Retiens la nuit

Retiens la nuit #4 : Chevalrex

Photo : Philippe Lebruman

D’en haut, ils appellent ce que nous vivons “une année noire pour la culture” : une année où depuis mars dernier, les concerts sont interdits et les regroupements synonymes de danger. Nombreux sont ceux – organisateurs, programmateurs, tourneurs, régisseurs, artistes – qui aujourd’hui cherchent à se réinventer pour pouvoir (ou du moins essayer) maintenir leur activité et créer une nouvelle forme de lien social, en dépit de nouvelles mesures sanitaires et gouvernementales.

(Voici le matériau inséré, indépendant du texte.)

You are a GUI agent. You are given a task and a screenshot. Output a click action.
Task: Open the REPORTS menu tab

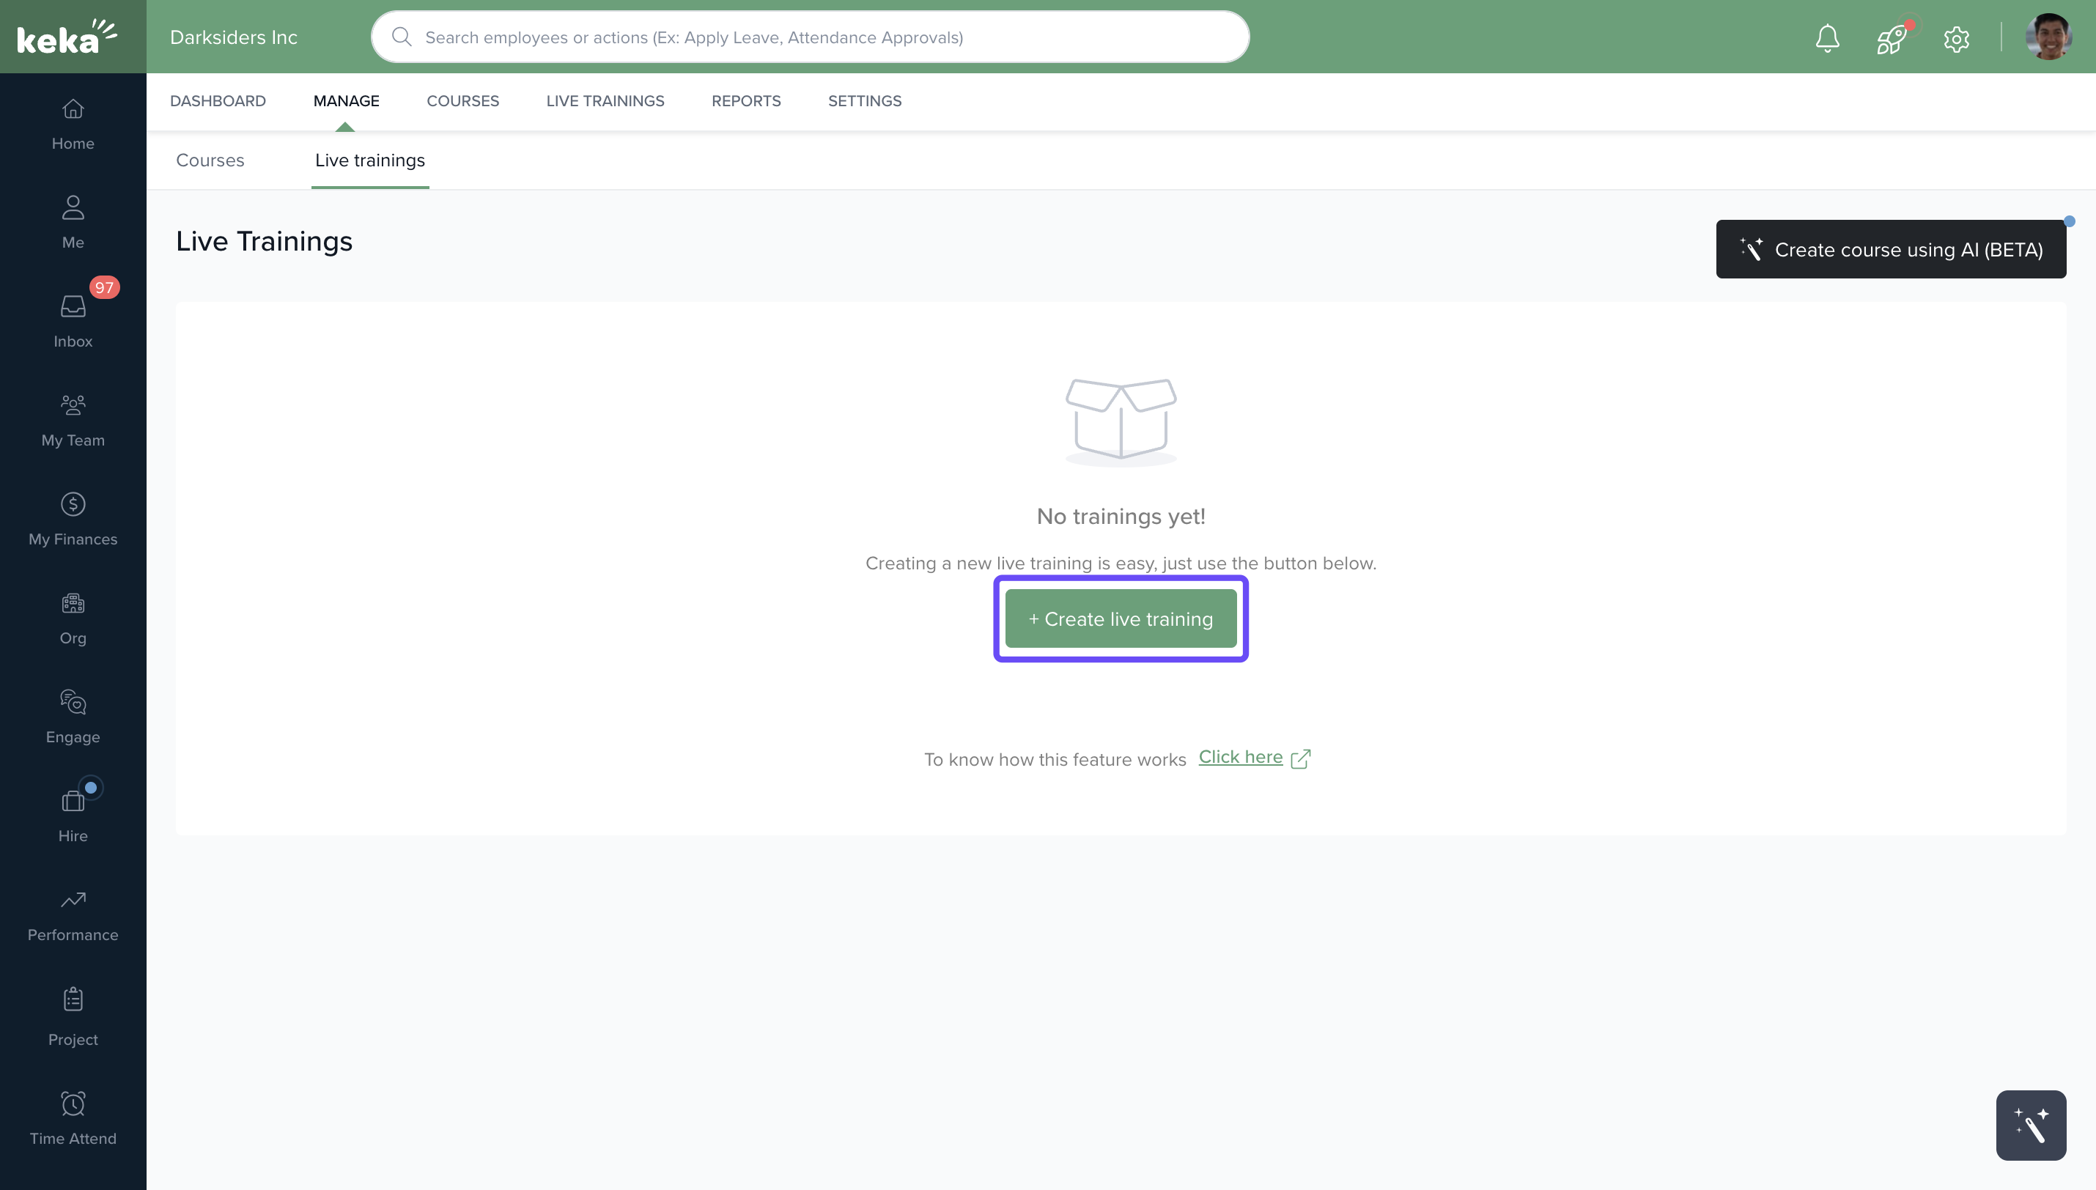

Pour témoigner ensemble d’un temps qui n’est plus vraiment, où l’on pouvait sortir le soir, aller à des concerts, rencontrer des gens et bien d’autres choses encore, pour se rappeler des plaisirs que nous procurent ces événements, ces lieux, ces personnes, on a demandé à plusieurs artistes et différents acteurs du milieu musical de nous raconter leurs souvenirs de concerts. Les meilleurs comme les pires, vécus en tant que musiciens ou spectateurs, pour se remémorer l’importance primordiale de ces moments de vie culturelle et sociale. Comme un recueil où chacun pourra y laisser son mot dans l’attente et l’espoir qu’un jour proche, on puisse retrouver ce qui nous anime le plus.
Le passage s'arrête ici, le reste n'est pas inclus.